Методологически отправной точкой исследования служит «Социальная жизнь вещей» Арджуна Аппадураи (Appadurai 1986). Прослеживая скрытые потоки текстиля, циркулирующего внутри семьи, страны и мира, автор стремится показать, что материальные фрагменты не только наделены социальностью, но и сами являются агентами, участвующими в культурных сдвигах, связанных с процессами производства, потребления, отчуждения и трансформации вещей.

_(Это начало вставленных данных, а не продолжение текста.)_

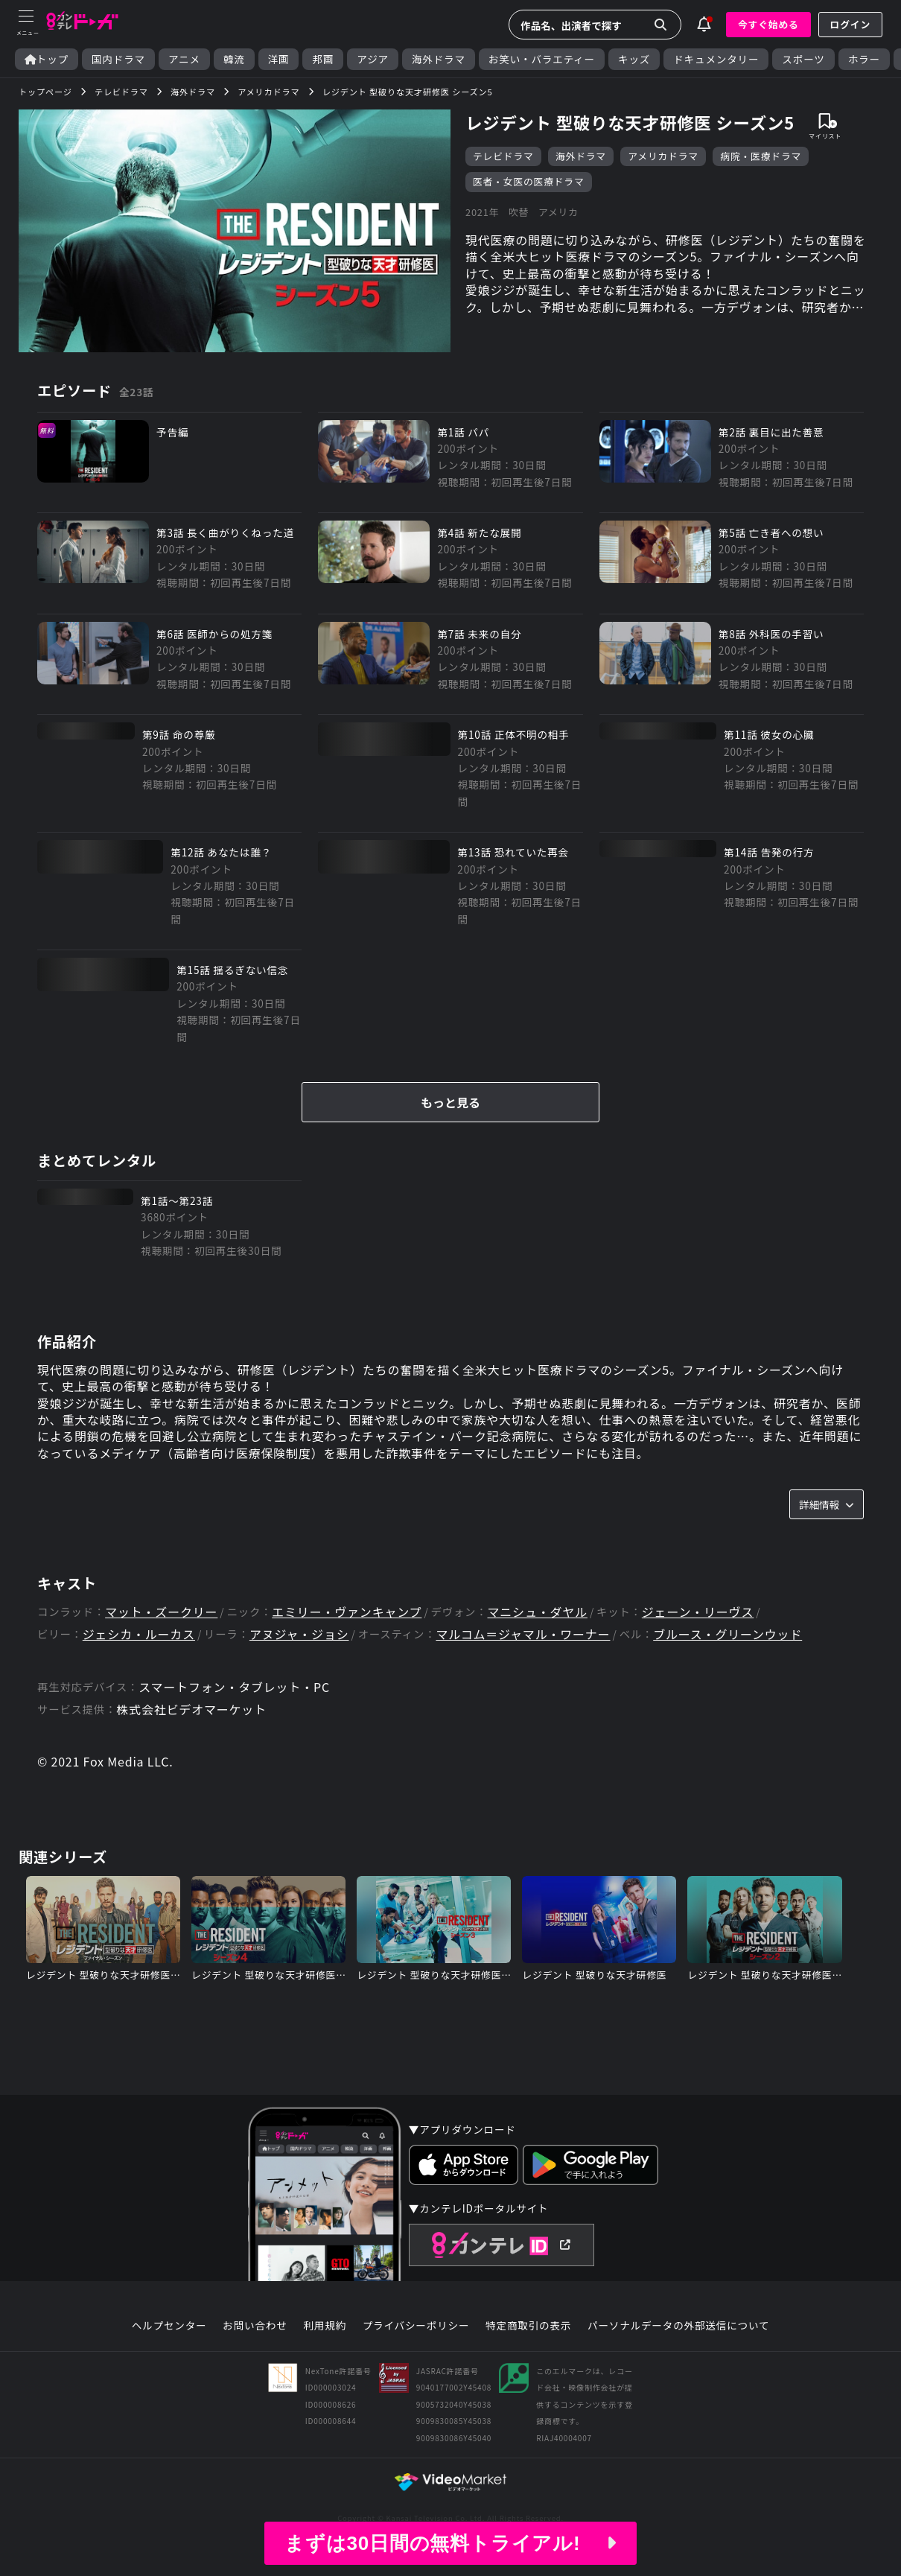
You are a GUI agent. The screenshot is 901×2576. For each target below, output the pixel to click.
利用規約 (324, 2326)
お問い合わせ (255, 2326)
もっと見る (450, 1102)
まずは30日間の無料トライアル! (450, 2543)
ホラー (864, 59)
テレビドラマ (503, 156)
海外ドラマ (438, 59)
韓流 (234, 59)
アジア (373, 59)
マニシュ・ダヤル (538, 1612)
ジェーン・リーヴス (698, 1612)
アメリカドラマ (663, 156)
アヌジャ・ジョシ (299, 1634)
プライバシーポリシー (416, 2326)
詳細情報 (826, 1504)
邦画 (323, 59)
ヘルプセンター (169, 2326)
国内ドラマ (118, 59)
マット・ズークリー (161, 1612)
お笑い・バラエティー (541, 59)
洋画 (279, 59)
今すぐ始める (768, 24)
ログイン (850, 24)
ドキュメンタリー (716, 59)
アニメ (184, 59)
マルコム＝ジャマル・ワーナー (523, 1634)
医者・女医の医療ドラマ (529, 181)
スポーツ (803, 59)
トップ (47, 59)
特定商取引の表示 (528, 2326)
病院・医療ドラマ (760, 156)
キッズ (634, 59)
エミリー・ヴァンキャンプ (346, 1612)
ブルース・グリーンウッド (727, 1634)
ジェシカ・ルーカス (139, 1634)
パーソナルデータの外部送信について (678, 2326)
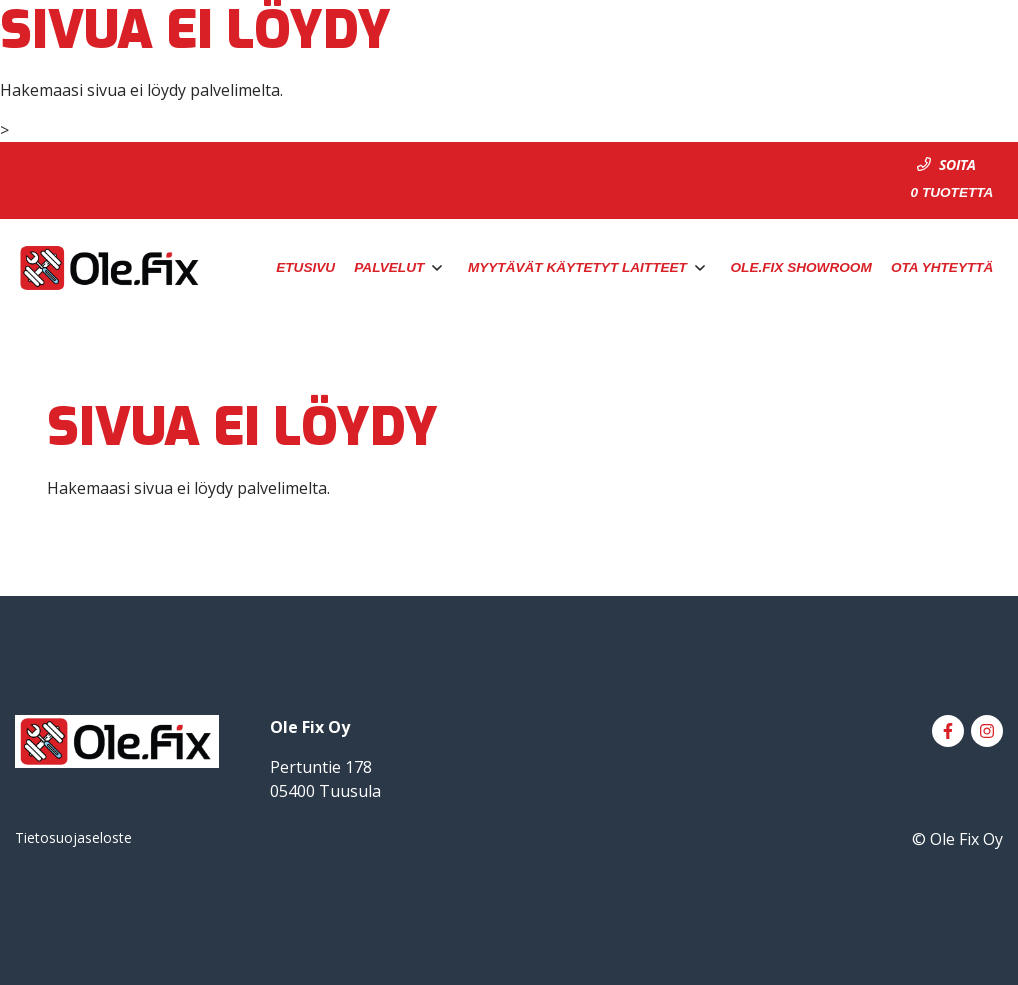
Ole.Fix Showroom (801, 267)
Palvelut (389, 267)
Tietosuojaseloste (73, 837)
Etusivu (305, 267)
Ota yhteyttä (942, 267)
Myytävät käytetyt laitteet (577, 267)
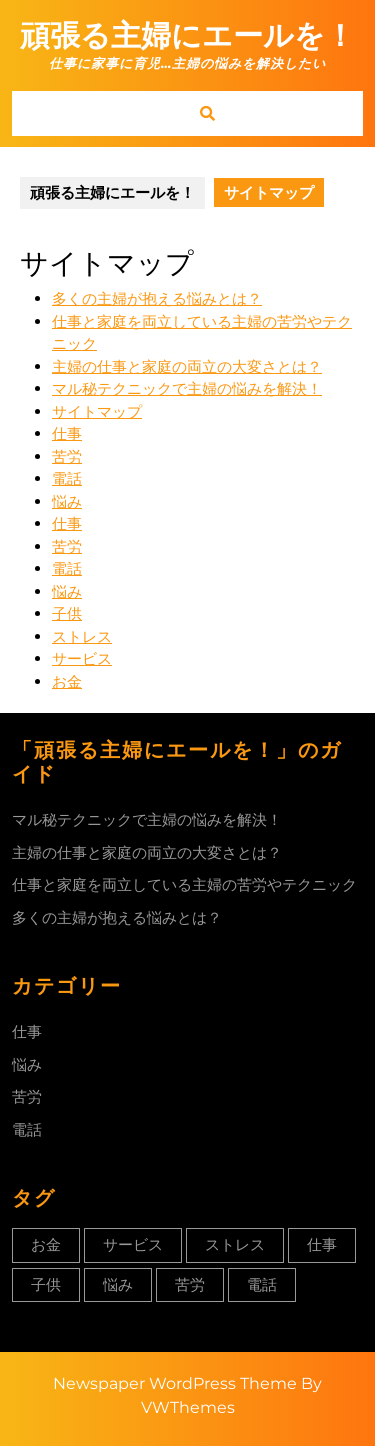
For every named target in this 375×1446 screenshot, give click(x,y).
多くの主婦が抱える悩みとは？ (157, 298)
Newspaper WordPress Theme (175, 1383)
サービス (82, 658)
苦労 (67, 456)
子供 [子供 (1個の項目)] (46, 1284)
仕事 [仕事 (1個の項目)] (322, 1244)
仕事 (67, 433)
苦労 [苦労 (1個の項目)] (190, 1284)
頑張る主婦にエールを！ (187, 35)
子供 (67, 613)
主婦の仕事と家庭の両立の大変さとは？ (187, 366)
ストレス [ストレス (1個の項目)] (235, 1244)
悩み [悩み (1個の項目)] (118, 1284)
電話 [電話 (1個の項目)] (262, 1284)
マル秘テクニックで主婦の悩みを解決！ (187, 388)
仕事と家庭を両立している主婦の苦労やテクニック (184, 884)
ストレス (82, 636)
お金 (67, 681)
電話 (67, 478)
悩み (67, 501)
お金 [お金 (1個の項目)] (46, 1244)
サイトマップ (97, 411)
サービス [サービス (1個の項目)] (133, 1244)
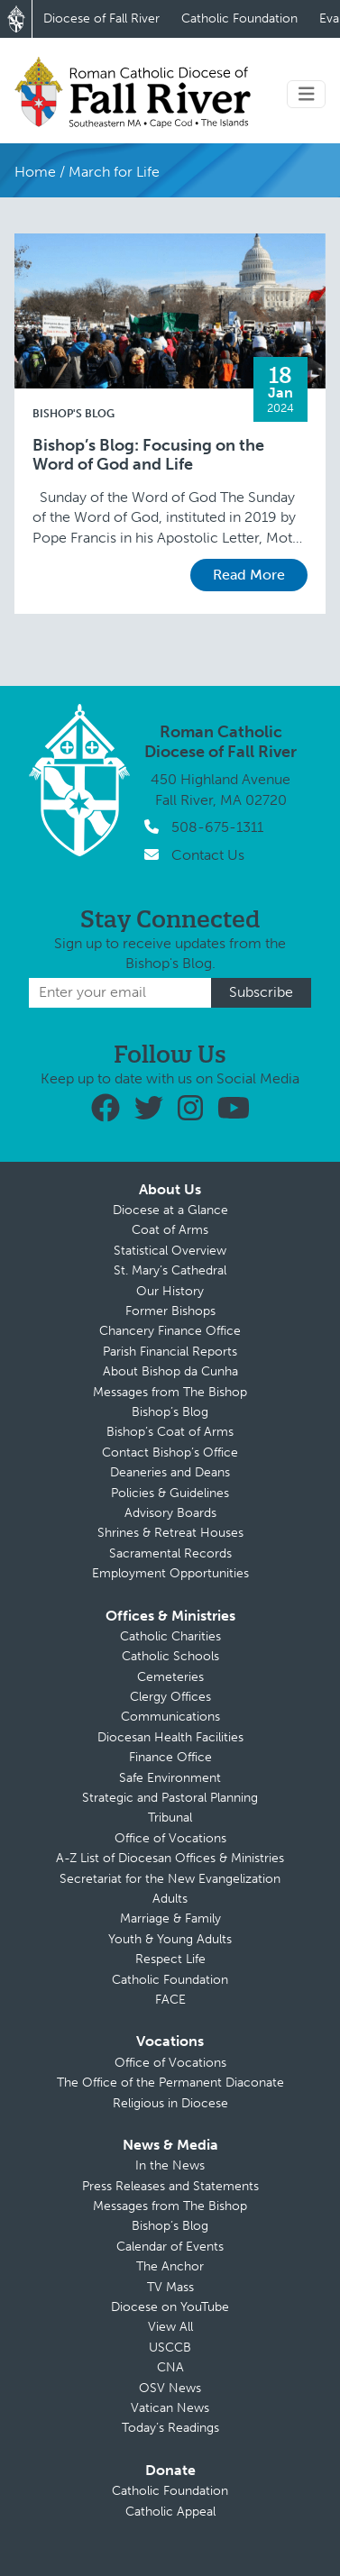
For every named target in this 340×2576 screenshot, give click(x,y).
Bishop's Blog (73, 413)
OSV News (170, 2388)
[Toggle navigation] (306, 94)
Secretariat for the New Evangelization (170, 1878)
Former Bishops (170, 1311)
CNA (170, 2367)
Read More (249, 574)
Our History (170, 1291)
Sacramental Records (170, 1553)
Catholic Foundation (239, 18)
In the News (170, 2165)
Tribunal (170, 1817)
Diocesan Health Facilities (170, 1737)
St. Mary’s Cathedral (170, 1270)
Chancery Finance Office (170, 1330)
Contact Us (207, 854)
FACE (170, 1999)
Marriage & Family (170, 1918)
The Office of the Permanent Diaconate (170, 2082)
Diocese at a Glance (170, 1210)
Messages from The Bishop (170, 1392)
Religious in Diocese (170, 2103)
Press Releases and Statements (170, 2186)
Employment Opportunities (170, 1573)
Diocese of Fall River (101, 18)
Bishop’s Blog (170, 1412)
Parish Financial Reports (170, 1351)
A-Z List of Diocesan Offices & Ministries (170, 1858)
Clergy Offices (170, 1696)
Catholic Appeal (170, 2511)
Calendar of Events (170, 2246)
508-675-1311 (217, 827)
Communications (170, 1716)
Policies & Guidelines (170, 1493)
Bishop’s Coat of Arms (170, 1431)
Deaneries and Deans (170, 1472)
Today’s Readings (170, 2427)
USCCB (170, 2347)
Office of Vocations (170, 1838)
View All (170, 2326)
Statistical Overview (170, 1250)
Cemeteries (170, 1677)
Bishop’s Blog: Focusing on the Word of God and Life (148, 455)
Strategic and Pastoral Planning (170, 1797)
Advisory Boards (170, 1513)
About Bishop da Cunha (170, 1371)
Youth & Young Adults (170, 1939)
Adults (170, 1898)
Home (35, 171)
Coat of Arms (170, 1230)
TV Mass (170, 2287)
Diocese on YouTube (170, 2307)
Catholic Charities (170, 1636)
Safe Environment (170, 1778)
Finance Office (170, 1757)
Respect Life (170, 1959)
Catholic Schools (170, 1656)
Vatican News (170, 2408)
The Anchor (170, 2266)
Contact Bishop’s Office (170, 1452)
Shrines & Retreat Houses (170, 1532)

Норрис также использует теорию Альфреда Джелла, согласно которому материальные объекты не обладают специфической природой сами по себе, вне контекстов социальных отношений и намерений, но включены в систему действий, направленных в бόльшей степени на прагматическое изменение мира, нежели на его семантическую перекодировку (Gell 1998). Текст представляет собой подробное этнографическое письмо, высокая плотность которого достигается обилием деталей и наблюдений.

Люси Норрис начала свое полевое исследование в 1999 году, через восемь лет после открытия индийского рынка для глобальной экономики. С тех пор Индия превратилась в одного из крупнейших мировых производителей фабричного текстиля и одновременно оказалась под сильнейшим культурным влиянием Запада. Этнографическое описание свидетельствует о быстром изменении стратегий потребления, сопровождающих общие социально-экономические процессы: выделение новой буржуазии, трансформацию семейных и домохозяйственных моделей, ослабление престижа каст.

Несмотря на то, что ношение традиционных одежд до сих пор является общепринятым в современной Индии, молодежь все чаще надевает джинсы и футболки, оставляя сари и дхоти для ритуальных ситуаций. Взрослые деловые женщины отдают предпочтение костюмам, сшитым из традиционных тканей, находя таким образом компромисс между классикой и современностью. Все чаще делается выбор в пользу синтетических тканей: в отличие от сари, требующих постоянного и сложного ухода, они проще в обслуживании, разнообразнее и дешевле.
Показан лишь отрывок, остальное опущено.